Sanki bu sezon hiçbir amaç kalmamış gibi, sanki sezonun son maçlarının arifesindeymişiz gibi, sanki bu futbol bir tek maç kazanmak için oynanırmış gibi, Beşiktaş’ta sadece önümüzdeki yönetim kurulu seçimi konuşuluyor.

Oysa ki daha yarı yıl bile tamamlanmadı. Ayrıca Süper Lig’i şampiyon olarak bitirememenin dışında üst sıralarda bitirmenin de anlamı var, getirisi var. Avrupa ümidi sürüyor ve daha Türkiye Kupası var. Sanki bunların hiçbiri yokmuş gibi varolan oyuncu kadrosunu şimdiden acımasızca eleştirme, yok etme yarışında herkes. Sanki her şeyin sorumlusu yalnızca futbolcularmış gibi. Ve sanki bu futbolcular tüm bu olup bitenlerden hiç etkilenmeyecek; sahaya çıkıp canı gönülden oynayabileceklermiş gibi.

FUTBOLCU DA İNSAN

Bu mümkün mü? Tabii ki değil. Her şeyden önce şu anlaşılıyor ki ödemeler düzgün yapılmıyor ki bu bir futbolcu için en hayati şey. Sonra bu futbolcuları yönetmekle yükümlü olan başkanından yöneticisine, profesyonel çalışanına, medyasına, sosyal medyasına kim varsa futbolcuları eleştiriyor. Transfer sonrası futbolcularla boy boy fotoğraf çektirdikten sonra şimdi “Benim isteğim dışında alındı” diyebiliyorlar. Kabahatli mızmız çocuklar gibi “Ben yapmadım Hasan yaptı” telaşındalar. Sanırsın Beşiktaş’ta herkes kafasına göre icraat yapmış ama kötü icraata herkes karşı çıkmış… Haydi bir daha kandırın kongre üyelerini!

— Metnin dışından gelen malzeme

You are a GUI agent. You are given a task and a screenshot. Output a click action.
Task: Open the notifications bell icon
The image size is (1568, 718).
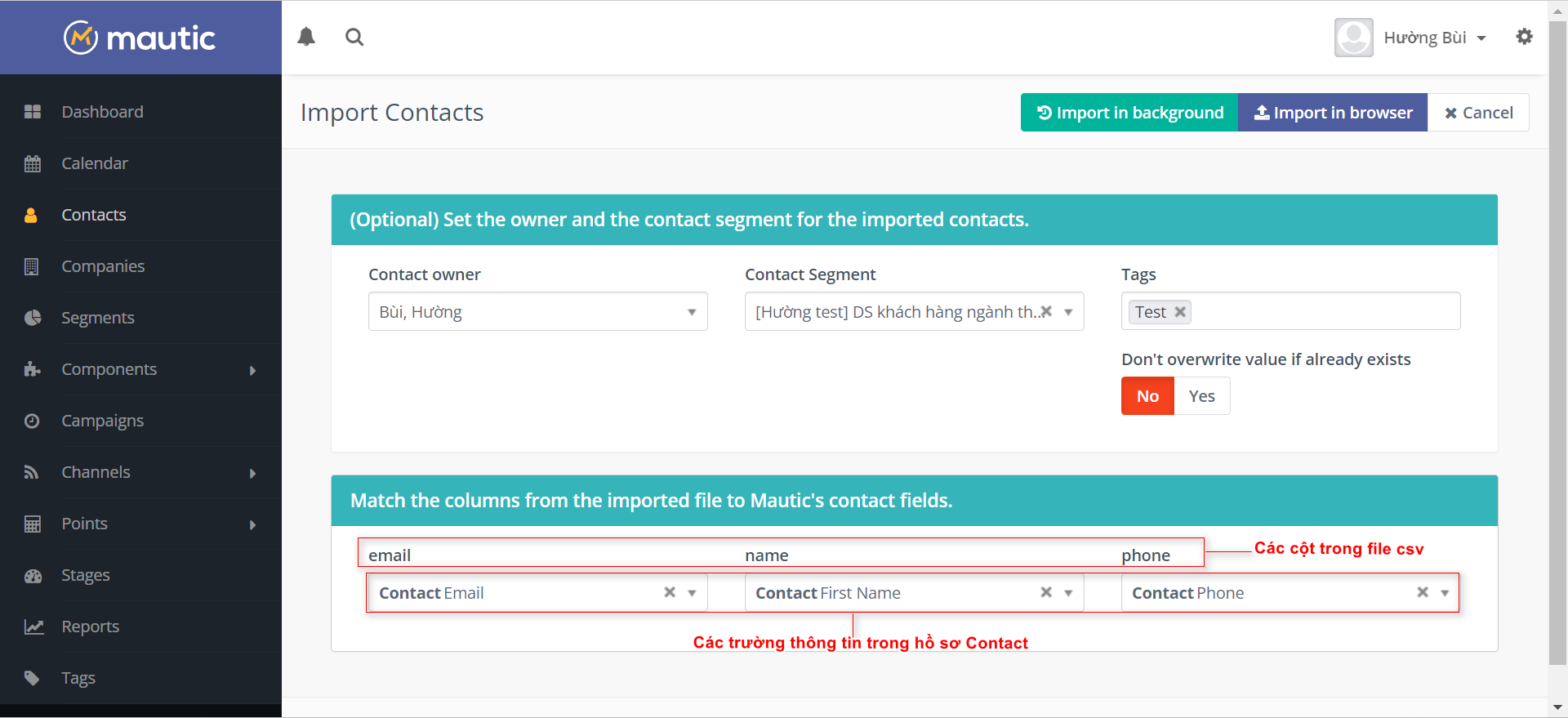(x=306, y=37)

Neyse bence şu an asıl önemli olan konu bu ortamda futbolculardan nasıl üstün performans beklenebilmesi. Zaten ilk on biri sürekli değişen çok ince bağlarla bağlanmış dengesi bozuk bir takım var elinizde. Ve bu takımda daha hiçbir taş yerine oturmamışken yeniden sil baştan yapacağız diyorsunuz. Daha ülkeye geldiği altı ay olmamış yabancı oyunculardan aidiyet bekliyorsunuz. Formanın kutsallığından bahsediyorsunuz. Peki kimsenin yarınını kestiremediği, sürekli eleştirildiği bir ortamda bu nasıl olacak? 

ASIL SORUN

Oysa ki Beşiktaş’ın sorunu futbolcu sorunu, transfer sorunu ya da teknik direktör sorunu değil. Beşiktaş’ın asıl sorunu yönetim sorunu… İşte gördük son açıklamalardan; Beşiktaş nasıl basiretsiz, beceriksiz ve çıkarcı kişilerin eline düşmüş. Şimdi tam tersine dirayetli, ne yaptığını bilen, bildiği doğrulardan ödün vermeyen ve tabi dünya futbolundan anlayan, uyumlu çalışacak başkan ve yöneticilere ihtiyaç var. Fakat ne yazık ki bugünkü iki başkan adayı da bize bu hissi vermiyor. Sürekli birilerini eleştirmek, sürekli cebinden ne kadar para vereceğinden bahsetmek ve takımın kurtuluş umudu olarak, çalışma tutarlılığı şüpheli Sergen Yalçın’dan başka alternatif gösterememek şimdiden insanı umutsuzluğa düşürüyor.

Görünen o ki, Beşiktaş’ı bu kısır döngüden çıkaracak son umut 2025 Mayıs ayındaki olağan kongre.